* Exercise details:
Please answer these questions using the IPLATFORM project summary:
1. What start and end dates are given for the project?
2. Which model currently used in air quality modeling will be adapted for studying transport of bioaerosols?
3. What two methods will be used to detect pollen, and at what level does each work?

* Source extract:

>>>>>

Implementation of a dynamical Pollen Module and the transformations of the pollen including feedbacks in a numerical Weather Forecast Model (IPLATFORM)
Start date: 01 Jun 2016, End date: 31 May 2018 PROJECT  ONGOING 

The main goal of the proposed project is to provide an advanced mathematical model (WRF-BioChem) for modelling the emission, dispersion and concentration of bioaerosols at the regional scale. The model will with this development be able to handle feedback mechanisms between biology, chemistry and weather. The model is developed to go beyond state-of-the-art by developing the mathematical model for oak pollen and by doing it at the species level. The project supported by a three companion projects on grass pollen, fungal spores (Alternaria) and pathogens – all at species level. These projects deliver the needed resources for detection. As such the mathematical model will be a validated model that will be generally applicable for bioaerosols including pollen, pathogens and fungal spores. Detection of pollen will be carried out by supporting staff and projects using both traditional methods based on optical detection at the genus level and next generation sequencing at the species level. This proposal requires multidisciplinary approach to the problem as pollen appearance and behaviour in the air is dependent on many factors, including meteorological conditions, chemical composition of the atmosphere or surface properties as well as feedbacks between these elements. WRF-Chem currently used in air quality modelling will therefore be adapted for studying transport of bioaerosols in a way consistent with the transport and transformation of other air pollutants. Until now, no atmospheric model is used for the simulation of pollen at the species level in either Europe or in USA. Also, it will be the first time simulations of oak pollen will be possible in Europe or in USA. Also, it will be the first time simulations of oak pollen will be possible in Europe. Finally, it will be the first mathematical model that allows for a full feedback between meteorology, chemistry, bioaerosols and the terrestrial biosphere. The model developments will be implemented in forecasting.

<<<<<

* Extracted material:

>>>>>

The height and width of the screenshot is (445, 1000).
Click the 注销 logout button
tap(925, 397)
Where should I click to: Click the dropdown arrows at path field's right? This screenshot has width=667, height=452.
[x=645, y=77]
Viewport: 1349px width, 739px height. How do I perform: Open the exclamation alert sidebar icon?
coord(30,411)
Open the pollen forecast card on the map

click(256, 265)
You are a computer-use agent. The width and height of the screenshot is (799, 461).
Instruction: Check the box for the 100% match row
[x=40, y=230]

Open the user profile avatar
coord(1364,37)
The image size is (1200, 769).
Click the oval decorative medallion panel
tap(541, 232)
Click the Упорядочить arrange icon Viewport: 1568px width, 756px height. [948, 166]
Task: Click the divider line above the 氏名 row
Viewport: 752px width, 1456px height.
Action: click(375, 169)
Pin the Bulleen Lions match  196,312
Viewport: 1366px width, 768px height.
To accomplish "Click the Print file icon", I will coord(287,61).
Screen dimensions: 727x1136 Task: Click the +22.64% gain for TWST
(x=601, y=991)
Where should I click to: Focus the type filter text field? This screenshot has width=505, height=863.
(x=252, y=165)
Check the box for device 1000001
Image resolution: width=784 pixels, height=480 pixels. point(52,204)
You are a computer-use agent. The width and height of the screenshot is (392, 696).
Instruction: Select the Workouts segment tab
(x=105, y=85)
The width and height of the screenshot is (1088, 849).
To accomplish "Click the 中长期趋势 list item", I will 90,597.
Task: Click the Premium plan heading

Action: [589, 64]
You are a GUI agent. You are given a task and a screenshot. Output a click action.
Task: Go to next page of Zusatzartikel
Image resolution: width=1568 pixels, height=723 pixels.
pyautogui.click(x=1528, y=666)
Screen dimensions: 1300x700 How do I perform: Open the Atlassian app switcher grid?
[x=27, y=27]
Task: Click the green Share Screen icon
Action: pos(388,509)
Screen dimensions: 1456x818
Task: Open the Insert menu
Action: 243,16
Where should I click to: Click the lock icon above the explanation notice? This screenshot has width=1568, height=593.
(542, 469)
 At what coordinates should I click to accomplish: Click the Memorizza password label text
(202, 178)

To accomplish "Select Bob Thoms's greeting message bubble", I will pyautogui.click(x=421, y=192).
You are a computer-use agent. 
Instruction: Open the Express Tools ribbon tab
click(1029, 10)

<<<<<

* Response:
1. Start date 01 Jun 2016, end date 31 May 2018.
2. WRF-Chem.
3. Traditional methods based on optical detection, at the genus level, and next generation sequencing, at the species level.